`Explicit Data Movement` Sample

An FPGA tutorial demonstrating an alternative coding style, SYCL* Unified Shared Memory (USM) device allocations, in which data movement between host and device is controlled explicitly by the code author.

Area	Description
What you will learn	How to manage the movement of data explicitly for FPGA devices
Time to complete	15 minutes
Category	Code Optimization

Purpose

The purpose of this tutorial is to demonstrate an alternative coding style that allows you to control the movement of data explicitly in your SYCL-compliant program by using SYCL USM device allocations.

Prerequisites

This sample is part of the FPGA code samples. It is categorized as a Tier 2 sample that demonstrates a design pattern.

flowchart LR
   tier1("Tier 1: Get Started")
   tier2("Tier 2: Explore the Fundamentals")
   tier3("Tier 3: Explore the Advanced Techniques")
   tier4("Tier 4: Explore the Reference Designs")

   tier1 --> tier2 --> tier3 --> tier4

   style tier1 fill:#0071c1,stroke:#0071c1,stroke-width:1px,color:#fff
   style tier2 fill:#f96,stroke:#333,stroke-width:1px,color:#fff
   style tier3 fill:#0071c1,stroke:#0071c1,stroke-width:1px,color:#fff
   style tier4 fill:#0071c1,stroke:#0071c1,stroke-width:1px,color:#fff

Loading

Find more information about how to navigate this part of the code samples in the FPGA top-level README.md. You can also find more information about troubleshooting build errors, links to selected documentation, etc.

Optimized for	Description
OS	Ubuntu* 20.04 RHEL/CentOS 8 SUSE* 15 Windows* 10, 11 Windows Server* 2019
Hardware	Intel® Agilex® 7, Agilex® 5, Arria® 10, Stratix® 10, and Cyclone® V FPGAs
Software	Intel® oneAPI DPC++/C++ Compiler

Note: Even though the Intel DPC++/C++ oneAPI compiler is enough to compile for emulation, generating reports and generating RTL, there are extra software requirements for the simulation flow and FPGA compiles.

For using the simulator flow, Intel® Quartus® Prime Pro Edition (or Standard Edition when targeting Cyclone® V) and one of the following simulators must be installed and accessible through your PATH:

Questa*-Intel® FPGA Edition

Questa*-Intel® FPGA Starter Edition

ModelSim® SE

When using the hardware compile flow, Intel® Quartus® Prime Pro Edition (or Standard Edition when targeting Cyclone® V) must be installed and accessible through your PATH.
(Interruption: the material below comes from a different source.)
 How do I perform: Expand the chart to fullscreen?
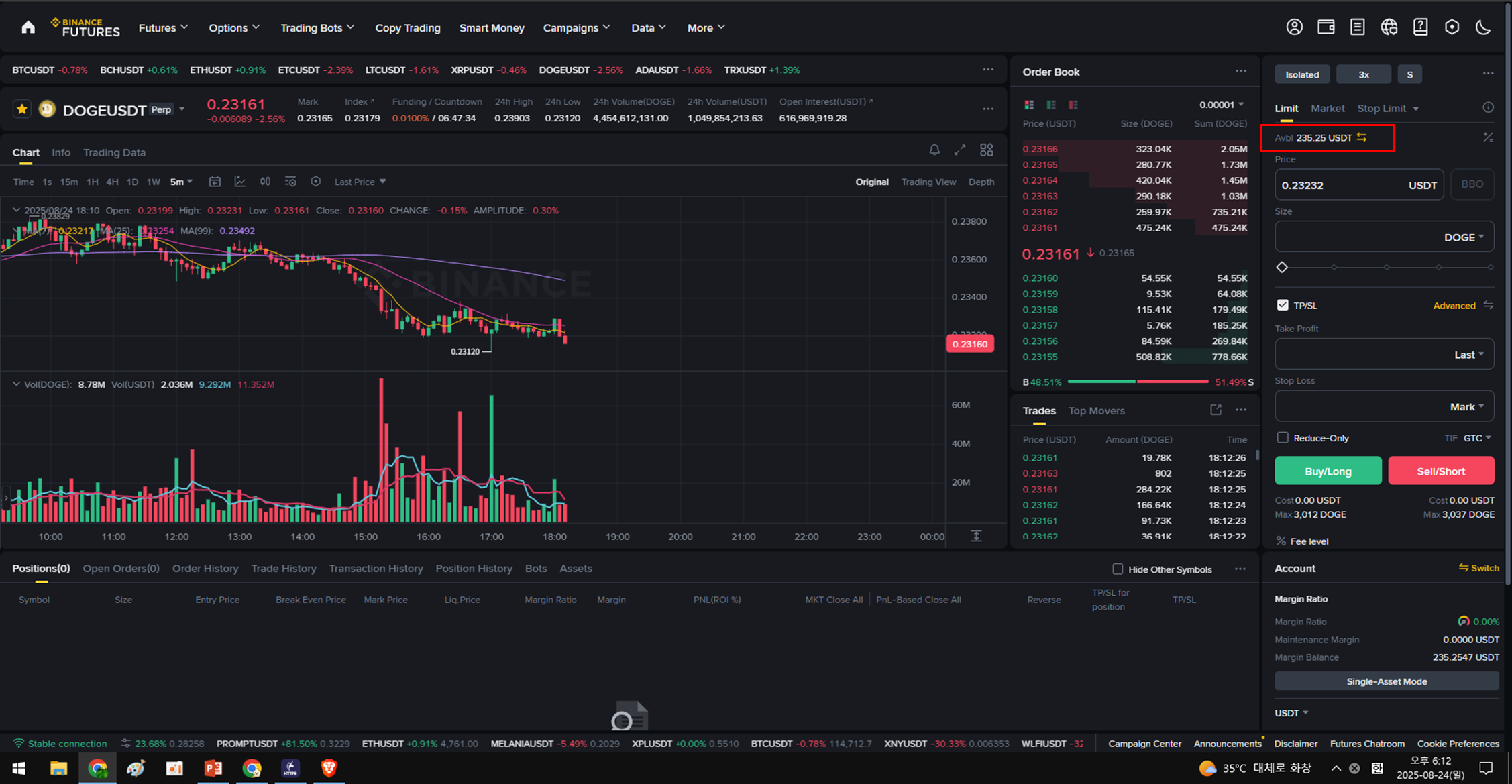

⚠️ Make sure you add the device files associated with the FPGA that you are targeting to your Intel® Quartus® Prime installation.

Key Implementation Details

Implicit and Explicit Data Movement

A typical SYCL design copies input data from the Host DDR to the FPGA DDR. To do this, the data is sent to the FPGA board over PCIe. Once all the data is copied to the FPGA DDR, the FPGA kernel is run and produces output that is also stored in the FPGA DDR. Finally, the output data is transferred from the FPGA DDR back to the host DDR over PCIe. This model is shown in the figure below.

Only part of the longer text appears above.